オセロ風景〜坂道と図書室
菜々が、東先輩と一緒に帰ったことは、別に秘密でも何でもない。
周囲には、運動部に所属する生徒がいたし、彼女はよく見てはいなかったが、その中に同学年の子もいたはずだ。
陸上部の子と、途中まで一緒に帰ることはあったが、好きだと思う人と一緒に帰るのは、思えば昨日が初めてではなかっただろうか。
菜々は、心の中にいろんな困った種を抱えたまま、放課後を迎えてしまった。
『また明日、図書室で』
彼にそう言われたのだから、今日、図書室に行かないのは不自然に思われるだろう。
実際、返却する本は、ちゃんとバッグの中に入れて来ている。
とうに読み終えてはいるそれを、いつも通り返しに行けばいいだけなのだ。
なのに、昨日の出来事と──そして、雅の痛烈な言葉が、菜々の心に深い弾痕を残したままだった。
菜々は、今の自分を、小学校の時の自分より好きではない。
長年、ずっと引きずってきたその物語と、向かい合わなければならなかった。
いままでのように、何の気負いもなく東先輩に会える気がしないのは、彼にその一番菜々が美しかった時代を知られていたから。
いまの菜々を見つめながら、彼はあの頃の菜々を見ているのだ。
自分の過去を、自分で越えられないのは苦しいことである。
「さっさと図書室へ行って、愛でも囁いてくるといいわ」
自由な放課後になったというのに、席から立ち上がれないでいる菜々に、近づいてきた雅が容赦なく追い立てた。
彼を手に入れろと言ったのは彼女で、そしてそれを受け取ったのは、確かに菜々だ。
だが。
彼女のライバルは、過去の自分なのである。
とても、勝てる気がしなかった。
『あきらめる?』
東先輩を好きだと気づかれた時、菜々は雅にこう言われた。
動かしている足を止め、彼の元へ進むのをやめれば、それは簡単に達成される。
刹那。
『負けた。これは、いいことだ。そうなければ、いけないのだ。かれらの勝利は、また私のあすの出発にも、光を与える』
先輩の声で、『黄金風景』の最後の言葉が甦る。
負け惜しみだったのかもしれないが、太宰は自分がただの『負け犬』であると認めなかった。
そうであるのは、いやなのだと。
菜々は、まだ走り続けている。
まだ──負け犬ではない、と思いたかった。
※
ごくりと唾を飲み込む。
図書室の扉を開けるのが、こんなにためらわれたのは、一番最初の時以来だろうか。
あの頃、自分に一番似合わない場所として、菜々はここを恐れたのだ。
出来るだけ音を立てないように、そぉっと扉を開ける。
首を突っ込んでカウンターを見るが、そこには誰もいない。
ほっとするやら寂しいやら、複雑な気持ちが胸を掴む。
扉から手を離さないまま、菜々は視線を奥へと巡らせた。
本の林に中にいるのだろうか、と。
今日は、とても静かに扉を開けたものだから、返却作業中の東先輩が気づいていない可能性がある。
顎を伸ばして、様子を伺おうとしていると。
「伊藤さん」──声は、背後からかけられた。
「……!」
水をかぶった猫のごとく驚いて、彼女は振り返った。
鞄を持った先輩が、廊下を歩いてきている。
いつも、彼は先に図書室にいたので、今日もそうであると思い込んでいたが、単に遅れていただけのようだ。
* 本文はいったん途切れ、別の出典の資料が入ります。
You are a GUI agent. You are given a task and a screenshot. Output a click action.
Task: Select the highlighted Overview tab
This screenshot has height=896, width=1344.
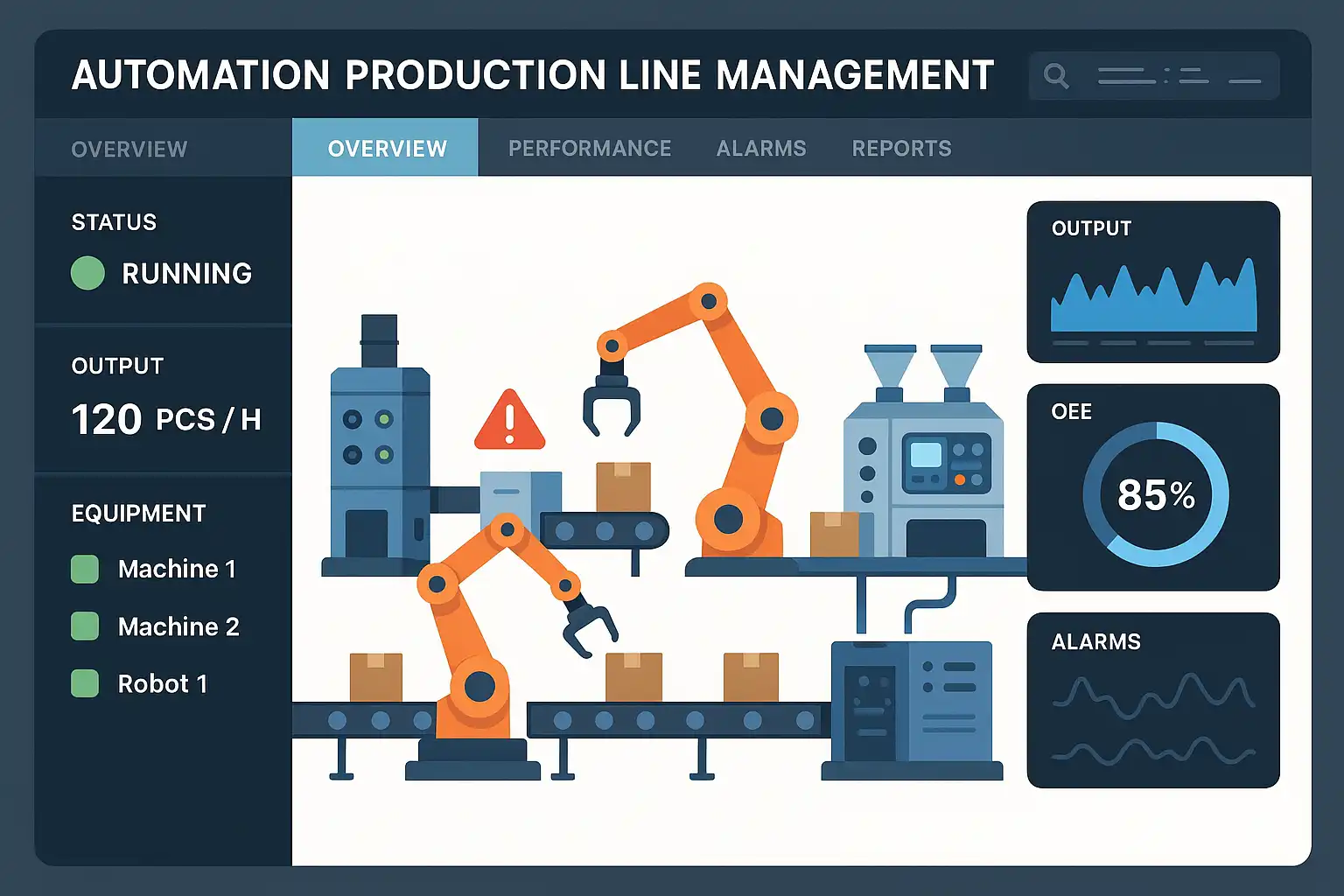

どんな理由であれ、背中からの不意打ちの呼びかけに、菜々がせっかく準備した心は、すっかりガタガタになってしまった。
「先生に捕まってね、ちょっと遅くなった。ごめん」
しかし、東先輩は何も変わらない。
いつものペースで彼女に語りかけ、図書室の扉に張り付いたままの菜々を促す。
ここに立っていては、彼は入れないのだ。
慌てて彼女は、図書室へと転がり込んだ。
「もう……10巻か」
そのままカウンターへと行かず、先輩は菜々の前に立って、手を差し出す。
彼女が握ったままの9巻を、受け取ってくれるのだろう。
「あ、ありがとうございます」
反射的に本を手渡しながら、菜々は少しほっとした。
自分の肩に力が入りすぎていただけで、いつも通りではないか、と。
昨日の出来事など、最初からなかったかのようだ。
本を持ってカウンターの中に入る先輩に、途中までゆっくりついていく。
そうすると、いつものようにカウンター越しに向かい合う形になるのだ。
鉛筆と図書カードを取り出す、白い指。
節ばっていて、手も大きいので、女性のものには見えないが、それでもとても綺麗な手だと思った。
「昨日は……あの後、大丈夫だった?」
「え?」
東先輩の指に見とれていて、菜々はかけられた言葉を、よく理解出来なかった。
「運動部の子は、いつもあんなに遅いのが普通なんだろうけど、やっぱりちゃんと送っていけばよかったと、少し後悔した」
カードに返却日付を書き終えた鉛筆の先が、そこで止まる。
「あ、いえいえ! 大丈夫です! うちの辺りは、大通りからすぐなんで、そんな心配はないっていうか。ほんと大丈夫なんです……でも、ありがとうございます。そんな心配、されたことなかったから、ちょっと照れますね」
冷静になれないまま、菜々はわめくようにそう言ってしまった。
女性扱いされるのが、恥ずかしいけど嬉しくて、くすぐったさが半端ではない。
まだ、図書室に誰も来てなくて、本当によかったと心から思った。
「自由は、いつも危険の側にある。逆に言えば、不自由であればあるほど安全が側にあるということ、だね」
少し困ったように、東先輩はそう呟く。
「太宰の言葉……ですか?」
聞いたことのないそれに、菜々は首を傾げる。
「いいや……単なる僕の心配の言葉」
先輩は、図書カードを入れた9巻を持って立ち上がった。
10巻が取り出される。
「今は、伊藤さんに勧める小説は、言わないでおくよ」
貸出処理の終わった10巻を、菜々に差し出しながらそう言った東先輩は、珍しく意地悪だった。
『今は』
その言葉の、本当の意味が分かったのは、菜々が部活を終えた後のことだった。
「伊藤さん」
彼は──校門にいた。
昨日と同じように、昨日よりも米粒一つ分、日が暮れるのが早くなった空の下、彼は菜々を待っていたのだ。
「バス停二つ分、伊藤さんに不自由をして欲しくてね」
静かに笑う東先輩は。
帰り道で、やっと自分の勧める小説のタイトルを教えてくれたのだった。
※
『その頃の私は、大作家になりたくて、大作家になるためには、たとえどのようなつらい修業でも、またどのような大きい犠牲でも、それを忍びおおせなくてはならぬと決心していた』
それが、『断崖の錯覚』というタイトルの小説の書き出しだった。
前書きは素晴らしくとも、内容は最悪と言っていいものだ。
見栄を張った男が、そのせいで苦しむことになる話である。
しかし、彼がやったことは恐ろしいが、彼が張った見栄に似たものは、大なり小なりどんな人の心にもあるのかもしれない。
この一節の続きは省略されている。